# can rolling over hurt back?



## Sasha2008 (Feb 19, 2008)

Hi all,

This may be a silly question, but I've been doing some pretty basic training with Bogart (only 7 1/2 weeks) and so far he's knows sit and down. Yes he's a genius, ha ha







While playing with him I noticed he loves to roll on his back when he has a toy, so I figured it would be pretty easy to teach him to roll over. Well ........I created a monster as now he's rolling over all the time for us , proudly waiting for his treat







This morning my boyfriend was getting him to sit and lay down, and after each one Bogart rolled over , not really to the delight of my boyfriend who doesn't think it's a very "manly" trick









My boyfriend did bring up a good point though , could the rolling over be harmful to his growing back or spine? 

Bogart's Mom


----------



## Chris Wild (Dec 14, 2001)

Nope, no harm in it.
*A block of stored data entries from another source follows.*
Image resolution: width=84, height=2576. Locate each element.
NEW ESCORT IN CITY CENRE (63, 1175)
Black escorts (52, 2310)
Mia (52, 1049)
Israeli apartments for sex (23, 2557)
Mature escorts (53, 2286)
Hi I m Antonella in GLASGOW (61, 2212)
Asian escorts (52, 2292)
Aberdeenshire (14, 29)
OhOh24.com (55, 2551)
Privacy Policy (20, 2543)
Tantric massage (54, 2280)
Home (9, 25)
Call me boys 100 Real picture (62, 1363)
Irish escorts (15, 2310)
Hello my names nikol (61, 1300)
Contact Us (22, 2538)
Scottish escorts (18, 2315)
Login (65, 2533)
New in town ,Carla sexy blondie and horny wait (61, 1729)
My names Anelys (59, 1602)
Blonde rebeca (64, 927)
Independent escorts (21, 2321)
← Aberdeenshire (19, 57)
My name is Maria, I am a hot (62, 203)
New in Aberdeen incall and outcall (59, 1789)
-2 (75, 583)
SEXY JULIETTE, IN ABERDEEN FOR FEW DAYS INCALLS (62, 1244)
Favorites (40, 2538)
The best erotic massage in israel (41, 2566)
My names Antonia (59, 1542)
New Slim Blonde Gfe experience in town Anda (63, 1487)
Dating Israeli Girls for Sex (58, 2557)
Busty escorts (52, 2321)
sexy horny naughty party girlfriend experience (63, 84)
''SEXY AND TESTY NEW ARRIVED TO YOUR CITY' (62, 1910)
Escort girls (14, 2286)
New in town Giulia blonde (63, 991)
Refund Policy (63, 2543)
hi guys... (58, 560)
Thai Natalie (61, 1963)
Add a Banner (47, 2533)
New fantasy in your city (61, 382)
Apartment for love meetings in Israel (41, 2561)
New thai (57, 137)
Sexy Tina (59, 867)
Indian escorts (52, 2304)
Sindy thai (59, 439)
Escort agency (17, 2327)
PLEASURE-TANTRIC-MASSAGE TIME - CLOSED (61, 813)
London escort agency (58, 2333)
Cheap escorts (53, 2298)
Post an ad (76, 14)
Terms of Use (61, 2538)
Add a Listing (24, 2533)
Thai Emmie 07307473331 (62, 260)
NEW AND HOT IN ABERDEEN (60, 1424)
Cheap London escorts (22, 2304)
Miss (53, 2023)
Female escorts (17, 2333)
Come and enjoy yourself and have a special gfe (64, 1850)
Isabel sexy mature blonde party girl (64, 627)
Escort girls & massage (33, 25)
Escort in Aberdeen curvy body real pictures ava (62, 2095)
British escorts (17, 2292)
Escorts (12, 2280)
He's fine, and seems to really be enjoying his new trick.


----------



## tibvixie101 (Nov 26, 2007)

LOL auto tricks at 7.5 weeks? you got a smart pants on your hands!!! Watch out for those "cute tricks" they do on their own that could turn out to be bad behaviors in the long run... 

I used to think it was so cute when bear used to combat crawl under the couch to get at his toys, and i used to laugh at him and he got so happy doing it (only like 13 weeks at the time) that now he tries to crawl under everything and hes a little to big at 100lbs to be crawling under the couch and chairs... lol he almost lifts the living room chairs trying to get under them!


----------



## Sasha2008 (Feb 19, 2008)

that's too funny!


----------